A 17-year-old Danish girl who said she was sexually harassed in Denmark now faces a fine for using pepper spray against her attacker. The man who pulled her to the ground and tried to undress her fled the scene without any charges.
The incident took place in the center of the small town of Sonderborg in southern Denmark at about 22:00 local time Wednesday. The teenager told police that an English-speaking man knocked her to the ground, tried to unbutton her pants and undress her.
However, she was apparently able to protect herself as she pulled out pepper spray and used it against the man.
The sexual attacker escaped the scene of the incident and hasn’t been charged.
Police say that the girl may face a fine.
“It is illegal to possess and use pepper spray, so she will likely be charged for that,” local police spokesman Knud Kirsten said, as cited by TV Syd.
The girl’s fine could reportedly be about 500 kroner ($72), The Local said.
The incident sparked outrage in social media. Readers of the story on TV Syd’s website said they were ready to pay the girl’s fine.
“It is so completely and terribly wrong with the Danish system… Self-defense is a human right,” wrote one user, while another ironically added: “Perhaps the offender must seek compensation…Have we become mad in Denmark?”
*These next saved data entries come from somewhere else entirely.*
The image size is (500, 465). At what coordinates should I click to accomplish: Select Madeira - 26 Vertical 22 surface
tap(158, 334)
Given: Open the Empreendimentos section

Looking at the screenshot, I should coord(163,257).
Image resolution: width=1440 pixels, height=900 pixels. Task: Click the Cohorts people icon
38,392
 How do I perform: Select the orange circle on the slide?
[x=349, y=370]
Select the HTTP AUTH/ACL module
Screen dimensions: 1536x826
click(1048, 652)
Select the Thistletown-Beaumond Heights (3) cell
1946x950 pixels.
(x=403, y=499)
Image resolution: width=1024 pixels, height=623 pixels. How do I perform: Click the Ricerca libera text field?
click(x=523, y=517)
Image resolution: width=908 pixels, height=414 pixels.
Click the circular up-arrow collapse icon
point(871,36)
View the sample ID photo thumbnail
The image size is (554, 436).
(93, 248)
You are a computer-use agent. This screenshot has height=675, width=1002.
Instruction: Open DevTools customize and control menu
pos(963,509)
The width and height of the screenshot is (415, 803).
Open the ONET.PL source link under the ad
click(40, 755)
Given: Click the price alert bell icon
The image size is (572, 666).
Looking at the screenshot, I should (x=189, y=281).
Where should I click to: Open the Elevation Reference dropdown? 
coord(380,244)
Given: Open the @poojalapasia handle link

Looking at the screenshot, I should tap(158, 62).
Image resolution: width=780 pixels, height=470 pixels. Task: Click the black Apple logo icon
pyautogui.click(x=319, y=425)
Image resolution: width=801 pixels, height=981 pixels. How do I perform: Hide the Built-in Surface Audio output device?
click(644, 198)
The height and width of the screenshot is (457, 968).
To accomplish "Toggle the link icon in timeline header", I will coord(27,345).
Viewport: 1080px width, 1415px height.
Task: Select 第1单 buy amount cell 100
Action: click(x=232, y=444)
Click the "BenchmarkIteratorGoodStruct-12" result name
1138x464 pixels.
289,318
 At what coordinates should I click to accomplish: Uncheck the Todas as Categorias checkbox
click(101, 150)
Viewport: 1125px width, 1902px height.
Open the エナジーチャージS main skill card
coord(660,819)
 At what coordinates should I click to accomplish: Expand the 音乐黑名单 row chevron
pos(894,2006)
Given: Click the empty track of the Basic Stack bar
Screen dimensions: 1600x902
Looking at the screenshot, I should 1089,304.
Sonderborg, along with other Danish cities, recently appeared in the news in connection with sexual assaults against women by migrants.
“We must say that a large number of the male guests who come from the local asylum center have a very hard time respecting the opposite sex. In my eyes, it is harassment when one or more men continue to touch a young woman after she has said ‘stop,’” Glenn Hollender, from the Sonderborg club Den Flyvende Hollænder, told TV Syd earlier in January.
Sexual harassment of women by refugees in Europe is the main issue that has been making headlines since the New Year.
The first city to report about mass sexual harassment was Cologne, Germany. According to witnesses, “heavily intoxicated” men of “Arab or North African” were sexually harassing local women in the city center on New Year’s Eve.
Similar cases have been reported in other German cities such as Berlin, Frankfurt and Stuttgart. Police were also accused of covering up migrant attacks in Sweden, after groups of young Afghan men reportedly molested girls at a teen music festival.